Internet dans l'Union européenne

Le droit d'accès à internet dans l'Union européenne est réglementé par le Parlement européen et les autorités des membres.

Le Conseil de l'Europe ainsi que l'Union européenne (UE) disposent chacun de textes fondateurs garantissant la liberté d'expression. Ces institutions doivent adapter ces textes au développement d'internet.

Pour les 28 États membres de l'UE, les directives européennes prévalent sur les législations locales en matière de réglementation d'internet. Les débats se déroulent souvent lors de la transposition de la norme européenne en droit local, c'est-à-dire que les lois sont discutées lorsqu'elles sont déjà votées. L'UE s'appuie sur des textes fondateurs, comme l'article 10 de la Convention européenne des droits de l'homme ou la plus récente Charte des droits fondamentaux de l'Union européenne, très protecteurs envers la liberté d'expression. L'Union européenne est par ses valeurs opposée à toute forme de « surveillance électronique généralisée ou exploratoire pratiquée à grande échelle ».

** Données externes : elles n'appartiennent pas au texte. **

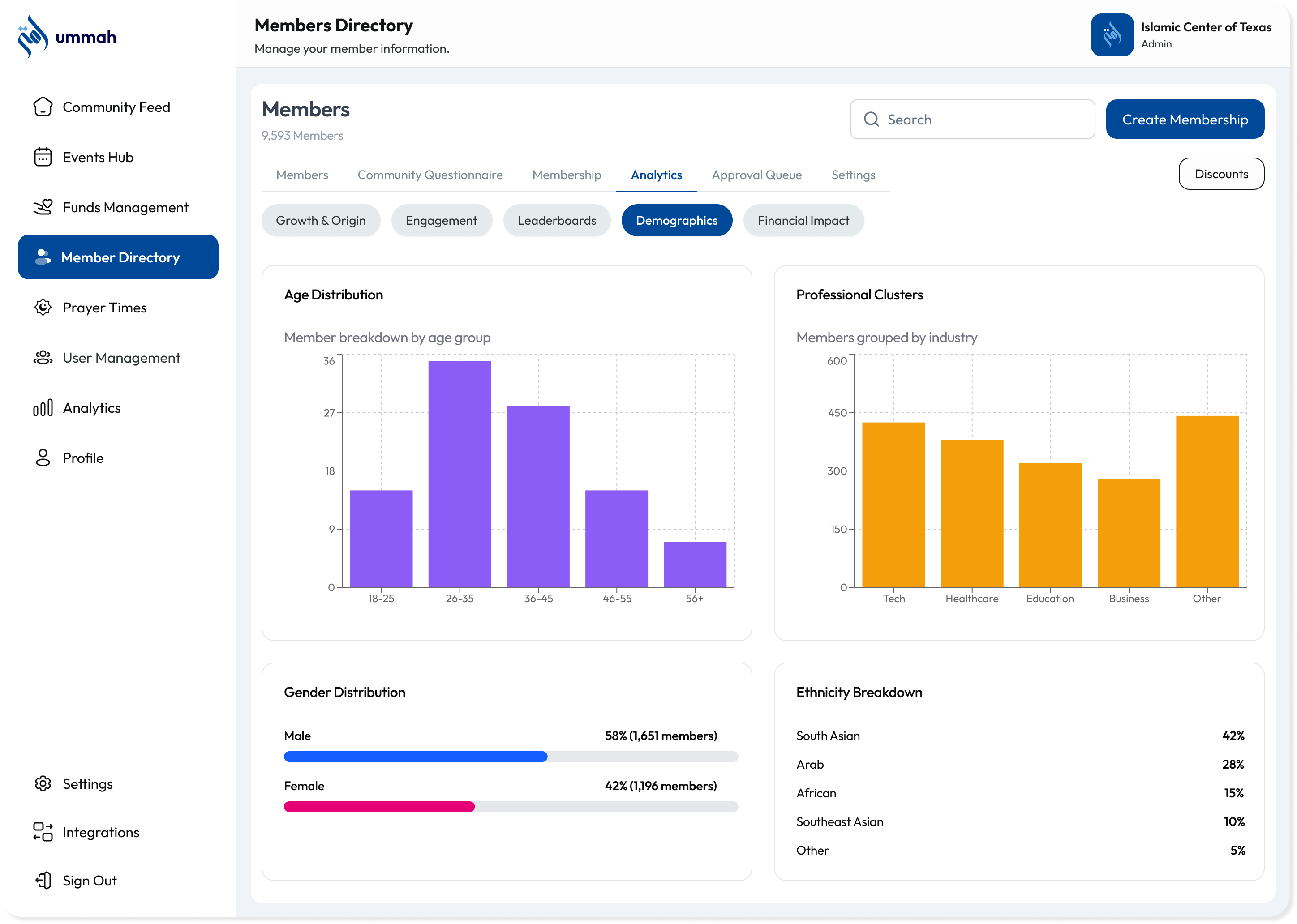Choose the Leaderboards filter pill

tap(557, 220)
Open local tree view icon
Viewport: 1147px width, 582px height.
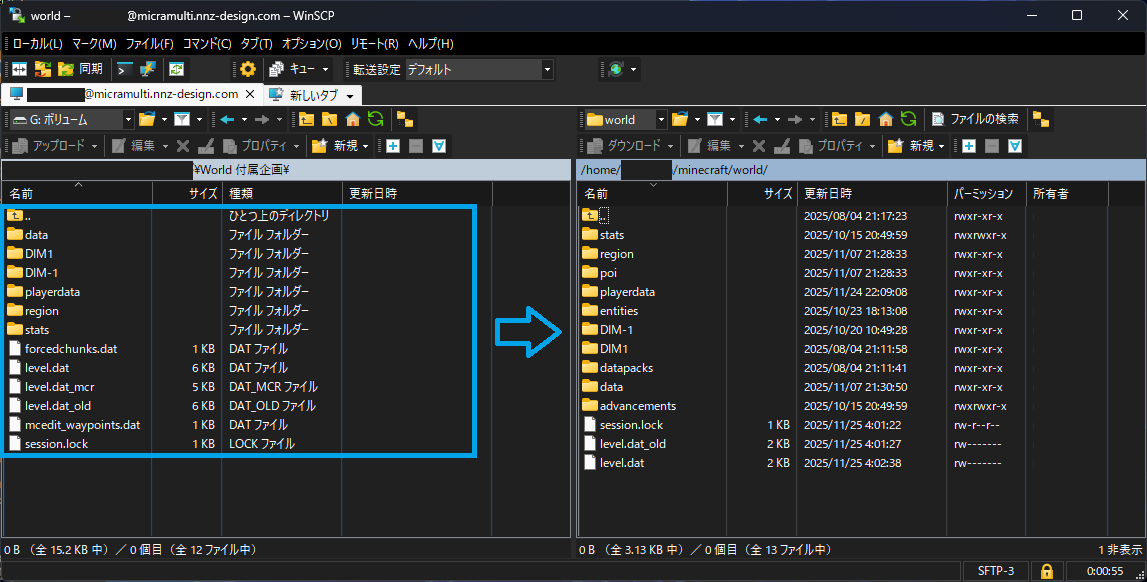pos(405,119)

Mise en place de garde-fous

Des directives européennes concernant la protection de la vie privée auraient[réf. nécessaire] dû être transposées par l'ensemble des États membres. Ces textes ont comme objectif :

La directive de juillet 2000 concerne « le traitement des données à caractère personnel et la protection de la vie privée dans le secteur des communications électroniques ». Elle devrait être transposée en droit national avant le 31 octobre 2003. L'article 15.1 de ce texte impose notamment aux fournisseurs d'accès à internet et aux opérateurs de télécommunications (téléphonie) de conserver toutes les données de communications : courriers électroniques, web, télécopie, téléphone, et d'en garantir le libre accès aux services de police, de justice et à certaines administrations. En décembre 2003, la Commission européenne a engagé des procédures d'infractions contre neuf pays (France, Belgique, Allemagne, Grèce, Luxembourg, Pays-Bas, Portugal, Finlande et Suède), à propos de cette directive, pour « défaut de notification des procédures de transposition ». La France n'applique toujours pas certaines mesures qui protégeraient la confidentialité des communications, mais a adopté les points les plus critiqués. Ainsi, la conservation des données relatives au trafic sur internet a été entérinée par la loi sur la sécurité intérieure (LSI), adoptée en mars 2003.